When completed, move on. It is always best to have the first word, no matter how anemic, than the last.
Of course, one should name names. I won’t. I’ve sipped a laxative not drowned in it.
Richard Dawkins has a new book, in which he sets out to prove, once and for all, that evolution is a fact `in the same sense as it is a fact that Paris is in the northern hemisphere’, or, as he calls it, a Theorum.
During a panel session at CSECON09, Joan Feigenbaum and Yoav Shoham commented on the underepresentation of Economists. One reason offered was that the tribe of the ECON is large with varied interests: fertility, wage discrimination, returns to education etc. However, I don’t think Joan and Yoav meant all Economists but Economic Theorists.

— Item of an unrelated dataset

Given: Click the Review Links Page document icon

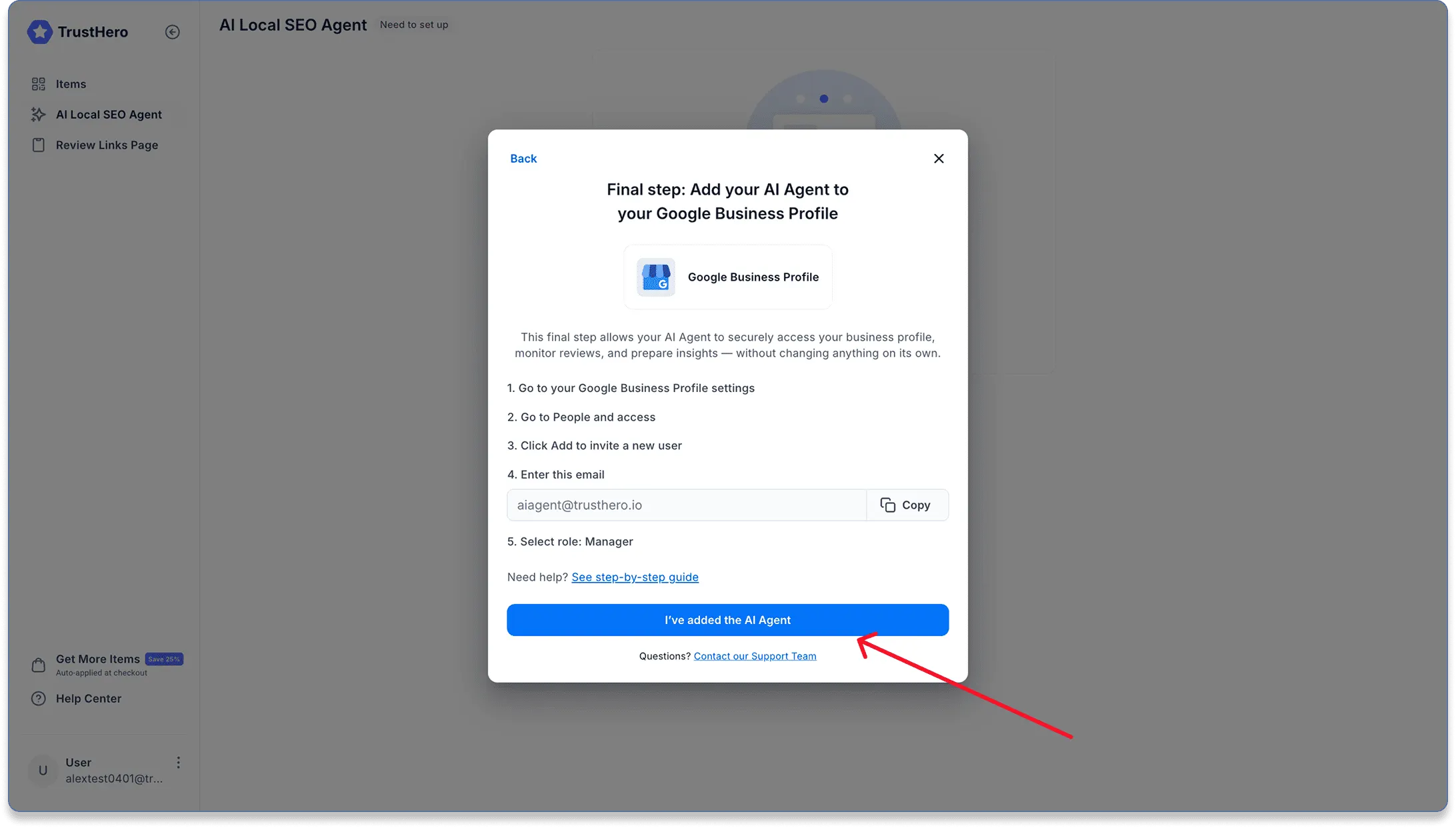Looking at the screenshot, I should (x=39, y=145).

Like the tribe at large, other topics compete for the attention of theorists. Some have gone over to the dark side, behavioral economics, to rearrange the foundations of Economics in service of the Obama administration (if Businessweek is to be believed). Others are engaged in work of national importance extending the folk theorem to repeated games with imperfect monitoring. More have gone beyond the event horizon of the decision theory black hole to be lost forever. Put differently, it is not sufficient for the topics of CSECON09 to be interesting, it must be more interesting than what currently occupies their attention. Unfortunately, some of the topics associated with the overlap between CS and ECON induce yawns amongst the economic theorists.
Consider, first, the stream of papers on the Price of Anarchy (PoA). A catchy name prompted by a natural question: how should one quantify the degree of inefficiency associated with the Nash equilibrium (NE) of a game? The Roughgarden and Tardos papers offer a proof of concept with an appealing game (traffic flow) and an elegant analysis. What next? Repeat the same for any game that comes to mind between breakfast and a bowel movement? Non (denying something always sounds better in French).

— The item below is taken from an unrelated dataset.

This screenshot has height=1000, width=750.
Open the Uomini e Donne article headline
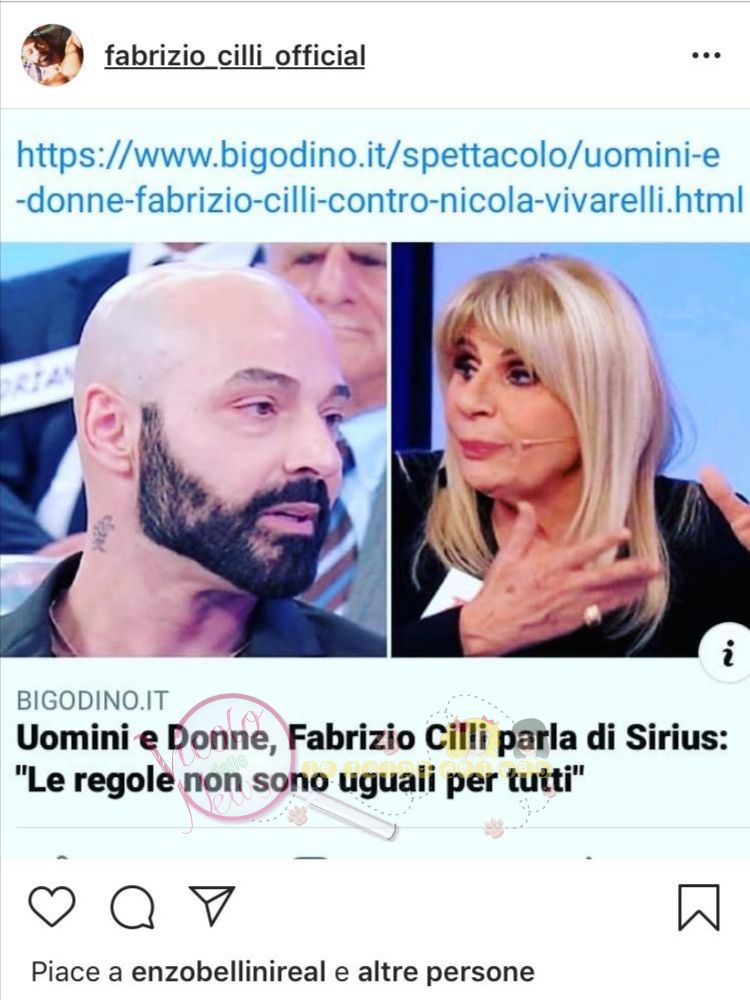click(x=372, y=759)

First, if the PoA is R, what does it mean for R to be economically significant? This depends on the magnitude of the total utilities involved. So, knowing R alone is not particularly informative about the magnitude of the inefficiency. Further, what exactly is to be gained from quantifying the inefficiency in a stylized model?
Second, one’s interest in quantifying the degree of inefficiency is to offer suggestions on how to improve efficiency. Thus, from an understanding of R, can we tell whether it is better, for example, to alter the network in the traffic game or modify the latencies? Which intervention will have a larger impact?
I’ve not heard a good counter to the first. I don’t recall an example of the second. As always, such statements reflect the authors deafness and absent mindedness. I confess to being both. Others may suggest that muteness would correct for this.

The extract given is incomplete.